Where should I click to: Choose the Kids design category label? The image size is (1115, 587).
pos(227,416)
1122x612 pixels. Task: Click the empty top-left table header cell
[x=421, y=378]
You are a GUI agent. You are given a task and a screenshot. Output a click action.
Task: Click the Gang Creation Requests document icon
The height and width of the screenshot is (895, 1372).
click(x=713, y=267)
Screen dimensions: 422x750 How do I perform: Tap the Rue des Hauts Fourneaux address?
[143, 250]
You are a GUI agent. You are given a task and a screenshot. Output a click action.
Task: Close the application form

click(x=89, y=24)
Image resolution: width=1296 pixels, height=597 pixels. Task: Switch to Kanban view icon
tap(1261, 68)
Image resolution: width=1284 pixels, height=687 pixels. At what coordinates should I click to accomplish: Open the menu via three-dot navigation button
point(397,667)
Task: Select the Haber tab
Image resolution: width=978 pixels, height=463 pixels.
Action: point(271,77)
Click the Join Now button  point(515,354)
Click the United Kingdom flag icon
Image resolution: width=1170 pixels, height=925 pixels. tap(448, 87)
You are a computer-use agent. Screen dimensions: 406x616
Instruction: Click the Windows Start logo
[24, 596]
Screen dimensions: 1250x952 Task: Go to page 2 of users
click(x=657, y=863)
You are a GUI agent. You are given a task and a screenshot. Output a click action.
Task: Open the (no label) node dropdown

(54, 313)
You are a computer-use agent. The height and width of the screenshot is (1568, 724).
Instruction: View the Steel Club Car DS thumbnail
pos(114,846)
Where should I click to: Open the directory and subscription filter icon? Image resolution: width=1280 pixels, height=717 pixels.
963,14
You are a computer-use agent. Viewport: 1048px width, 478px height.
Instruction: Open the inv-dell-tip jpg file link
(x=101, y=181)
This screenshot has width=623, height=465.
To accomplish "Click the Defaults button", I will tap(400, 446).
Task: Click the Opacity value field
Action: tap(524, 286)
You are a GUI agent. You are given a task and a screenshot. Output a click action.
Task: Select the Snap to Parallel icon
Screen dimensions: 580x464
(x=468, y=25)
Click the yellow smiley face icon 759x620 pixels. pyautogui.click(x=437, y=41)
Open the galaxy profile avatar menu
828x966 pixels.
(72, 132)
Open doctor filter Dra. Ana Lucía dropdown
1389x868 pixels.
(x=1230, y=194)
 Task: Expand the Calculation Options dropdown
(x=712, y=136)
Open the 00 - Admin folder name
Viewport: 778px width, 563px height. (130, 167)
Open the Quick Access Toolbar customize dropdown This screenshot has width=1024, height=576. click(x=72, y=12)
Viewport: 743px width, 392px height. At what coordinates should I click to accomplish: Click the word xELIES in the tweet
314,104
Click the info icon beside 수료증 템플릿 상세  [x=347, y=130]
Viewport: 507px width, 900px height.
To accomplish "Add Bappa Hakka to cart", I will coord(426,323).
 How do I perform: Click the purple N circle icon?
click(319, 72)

- - -

◆ EXERCISE OBJECTIVE ◆
Your task is to write out every record exactly.

◆ WRITTEN ANSWER ◆
Where should I click to: Choose the Kids design category label? The image size is (1115, 587).
pos(227,416)
1122x612 pixels. Task: Click the empty top-left table header cell
[x=421, y=378]
You are a GUI agent. You are given a task and a screenshot. Output a click action.
Task: Click the Gang Creation Requests document icon
The height and width of the screenshot is (895, 1372).
click(x=713, y=267)
Screen dimensions: 422x750 How do I perform: Tap the Rue des Hauts Fourneaux address?
[143, 250]
You are a GUI agent. You are given a task and a screenshot. Output a click action.
Task: Close the application form

click(x=89, y=24)
Image resolution: width=1296 pixels, height=597 pixels. Task: Switch to Kanban view icon
tap(1261, 68)
Image resolution: width=1284 pixels, height=687 pixels. At what coordinates should I click to accomplish: Open the menu via three-dot navigation button
point(397,667)
Task: Select the Haber tab
Image resolution: width=978 pixels, height=463 pixels.
Action: point(271,77)
Click the Join Now button  point(515,354)
Click the United Kingdom flag icon
Image resolution: width=1170 pixels, height=925 pixels. tap(448, 87)
You are a computer-use agent. Screen dimensions: 406x616
Instruction: Click the Windows Start logo
[24, 596]
Screen dimensions: 1250x952 Task: Go to page 2 of users
click(x=657, y=863)
You are a GUI agent. You are given a task and a screenshot. Output a click action.
Task: Open the (no label) node dropdown

(54, 313)
You are a computer-use agent. The height and width of the screenshot is (1568, 724).
Instruction: View the Steel Club Car DS thumbnail
pos(114,846)
Where should I click to: Open the directory and subscription filter icon? Image resolution: width=1280 pixels, height=717 pixels.
963,14
You are a computer-use agent. Viewport: 1048px width, 478px height.
Instruction: Open the inv-dell-tip jpg file link
(x=101, y=181)
This screenshot has width=623, height=465.
To accomplish "Click the Defaults button", I will tap(400, 446).
Task: Click the Opacity value field
Action: tap(524, 286)
You are a GUI agent. You are given a task and a screenshot. Output a click action.
Task: Select the Snap to Parallel icon
Screen dimensions: 580x464
(x=468, y=25)
Click the yellow smiley face icon 759x620 pixels. pyautogui.click(x=437, y=41)
Open the galaxy profile avatar menu
828x966 pixels.
(72, 132)
Open doctor filter Dra. Ana Lucía dropdown
1389x868 pixels.
(x=1230, y=194)
 Task: Expand the Calculation Options dropdown
(x=712, y=136)
Open the 00 - Admin folder name
Viewport: 778px width, 563px height. (130, 167)
Open the Quick Access Toolbar customize dropdown This screenshot has width=1024, height=576. click(x=72, y=12)
Viewport: 743px width, 392px height. At what coordinates should I click to accomplish: Click the word xELIES in the tweet
314,104
Click the info icon beside 수료증 템플릿 상세  [x=347, y=130]
Viewport: 507px width, 900px height.
To accomplish "Add Bappa Hakka to cart", I will coord(426,323).
 How do I perform: Click the purple N circle icon?
click(319, 72)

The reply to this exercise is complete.